## Important result

Let $$A \in \mathbb{F}^{m \times n}$$ where $$\mathbb{F}$$ is a field. Recall that the rank of $$A$$ is given by the dimension of the column space (or row space) of $$A$$. The nullity of $$A$$, denoted by $$\operatorname{nulllity}(A)$$, is the dimension of the nullspace of $$A$$.

Then $\operatorname{rank}(A) + \operatorname{nullity}(A) = n.$

We now give a proof of this result.

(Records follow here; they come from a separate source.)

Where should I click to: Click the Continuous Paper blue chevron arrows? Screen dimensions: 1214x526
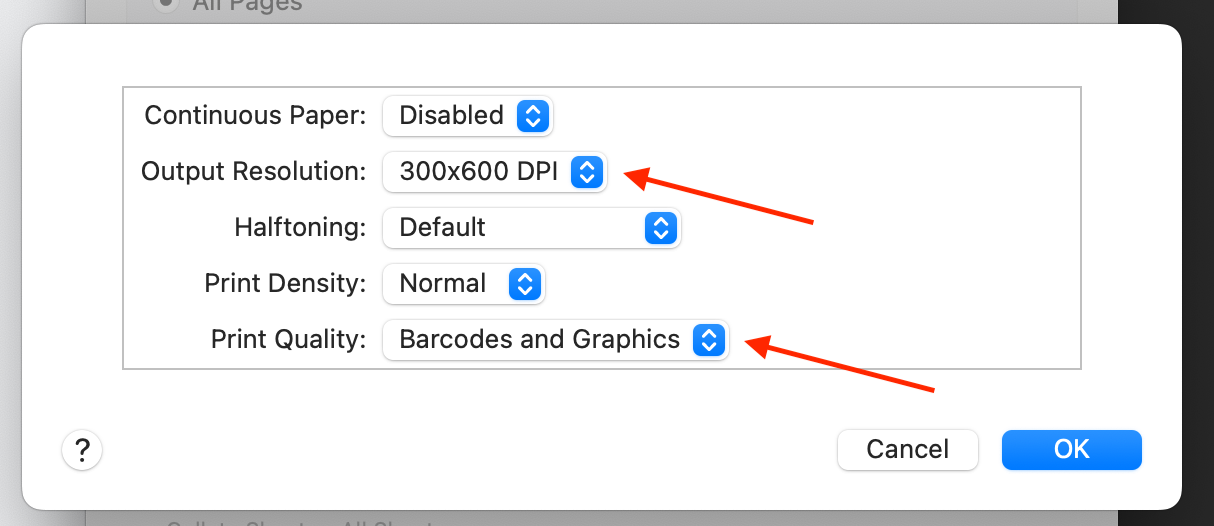click(x=533, y=116)
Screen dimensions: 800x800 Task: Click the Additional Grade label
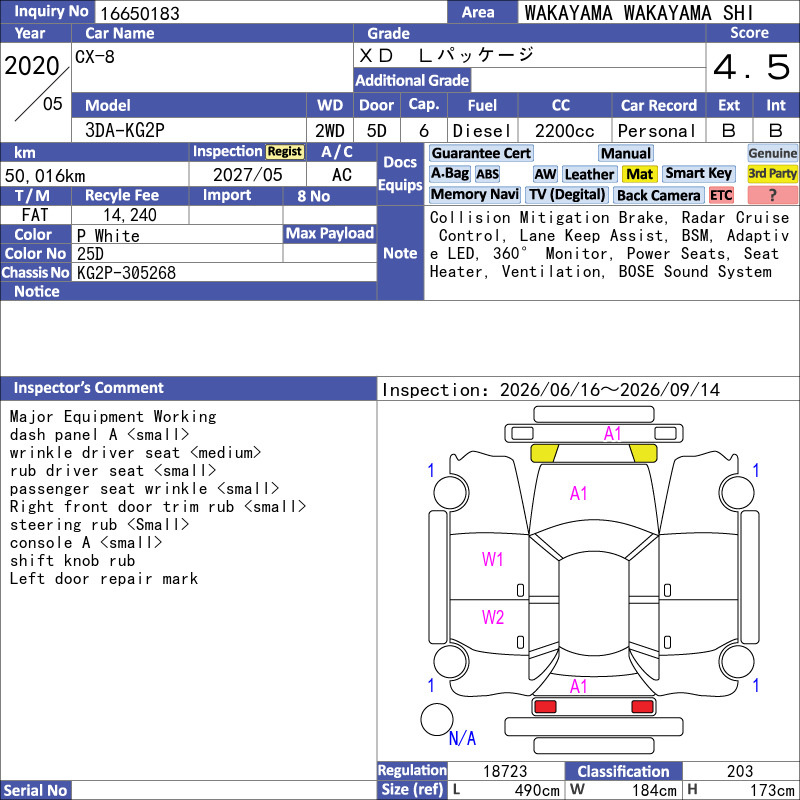coord(412,80)
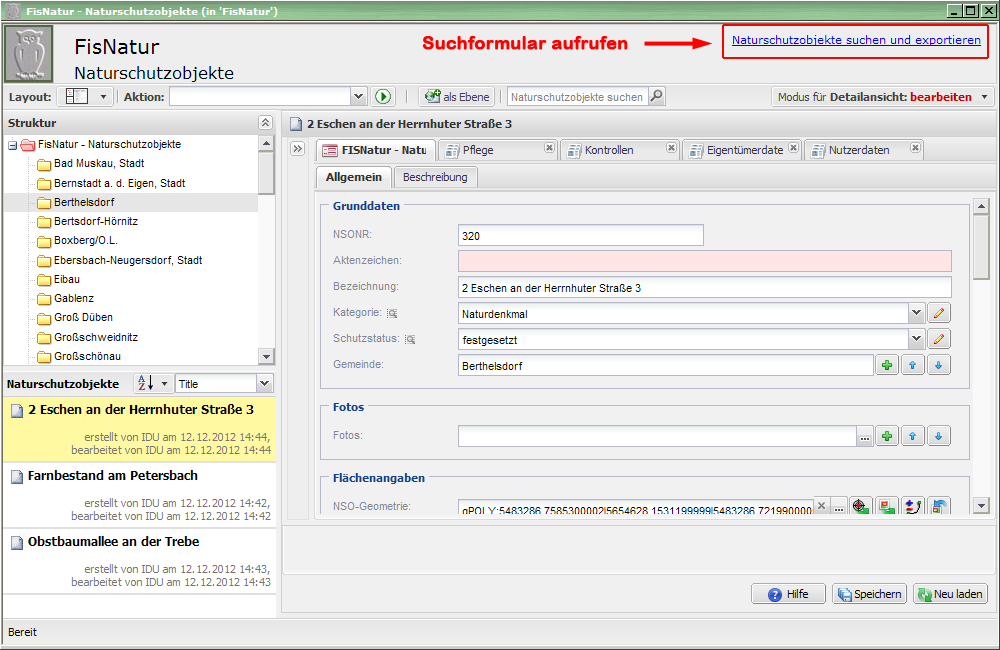The width and height of the screenshot is (1000, 650).
Task: Edit Kategorie using the pencil icon
Action: [938, 313]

Recall that elementary row operations do not affect the row space and the nullspace of $$A$$. Let $$R$$ be a matrix in reduced row-echelon form obtained from $$A$$ via elementary row operations. Then, $$\operatorname{rank}(A) = \operatorname{rank}(R)$$ and $$\operatorname{nullity}(A) = \operatorname{nullity}(R)$$.

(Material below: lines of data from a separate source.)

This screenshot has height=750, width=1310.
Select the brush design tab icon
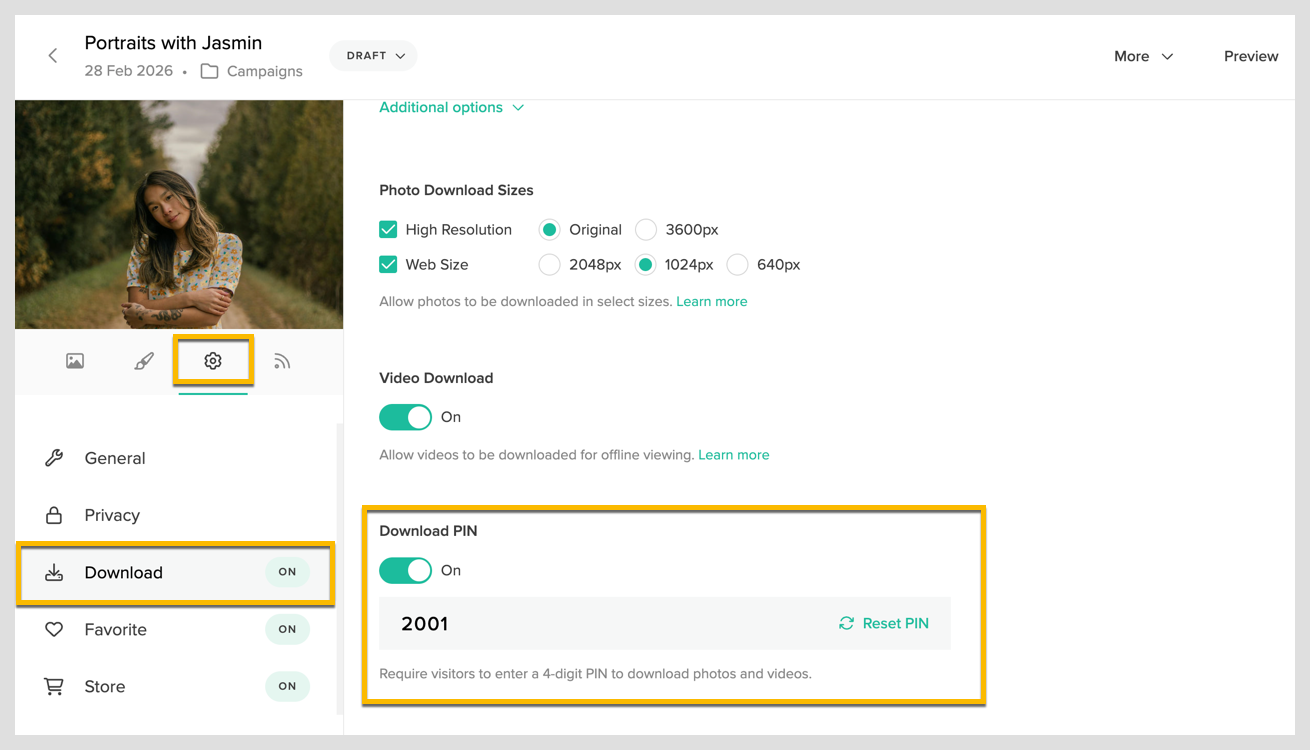pos(143,361)
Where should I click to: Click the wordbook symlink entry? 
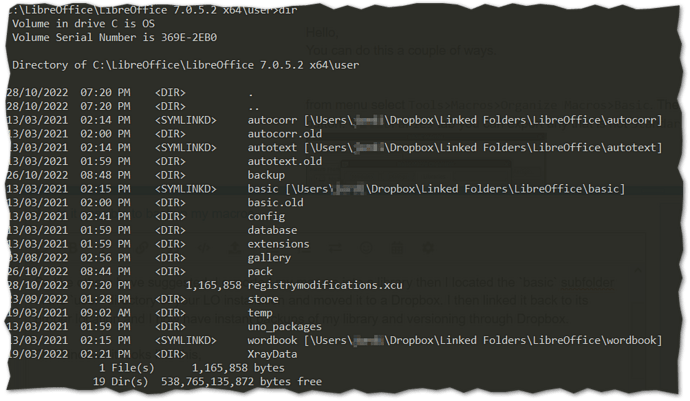click(x=272, y=340)
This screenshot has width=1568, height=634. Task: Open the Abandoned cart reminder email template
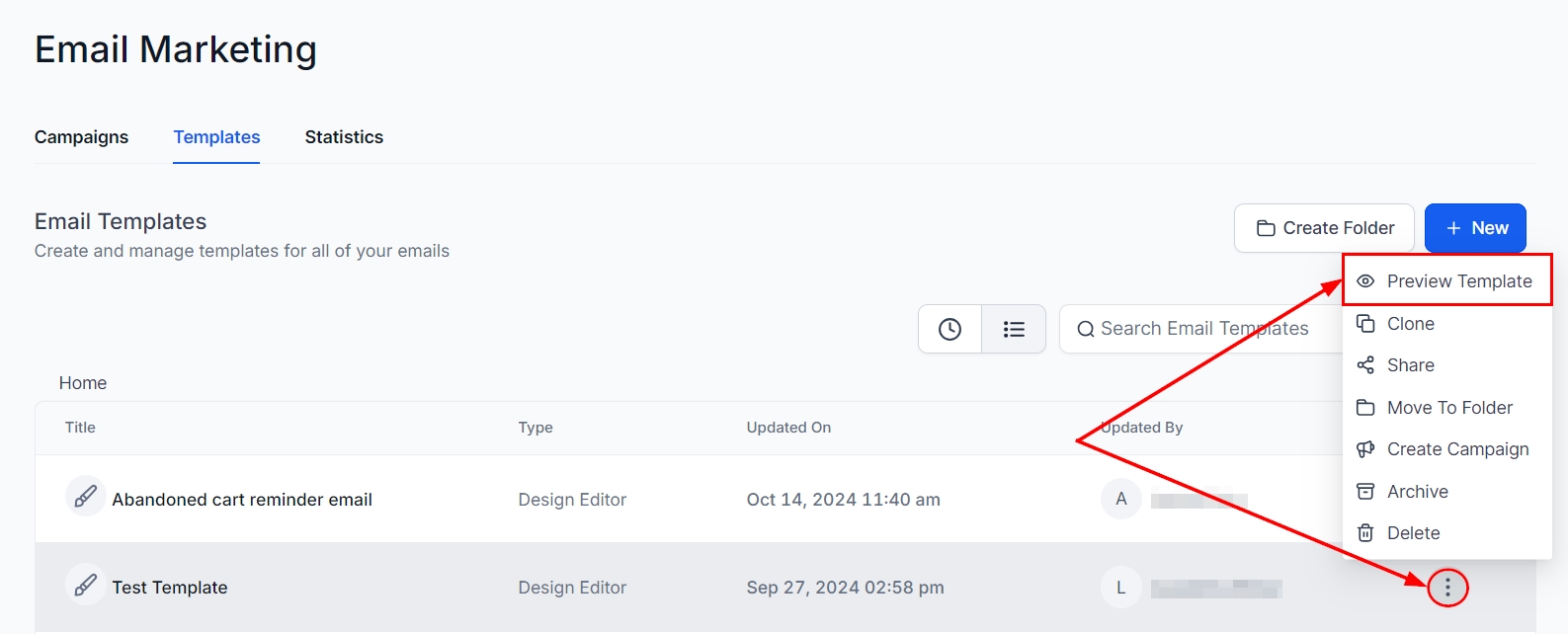pyautogui.click(x=242, y=500)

Note that the dimension of the row space of $$R$$, call it $$k$$, is equal to the number of leading 1's (i.e. pivots) and the dimension of the nullspace of $$R$$ is given by the number of columns of $$R$$ minus the number of pivots. Hence, $\operatorname{rank}(R) + \operatorname{nullity}(R) = k+ (n-k)=n.$ The result now follows.

## Exercise

1. Find the rank of $$\begin{bmatrix} 1 & 2 & 0 \\ -1 & 1 & 3 \\ 0 & 1 & 1 \end{bmatrix}.$$

2. Can the nullity of a $$4 \times 5$$ matrix with real entries be 0?

3. Let $$R$$ be a matrix in RREF. Prove that the nullity of $$R$$ is given by the number of non-pivot columns.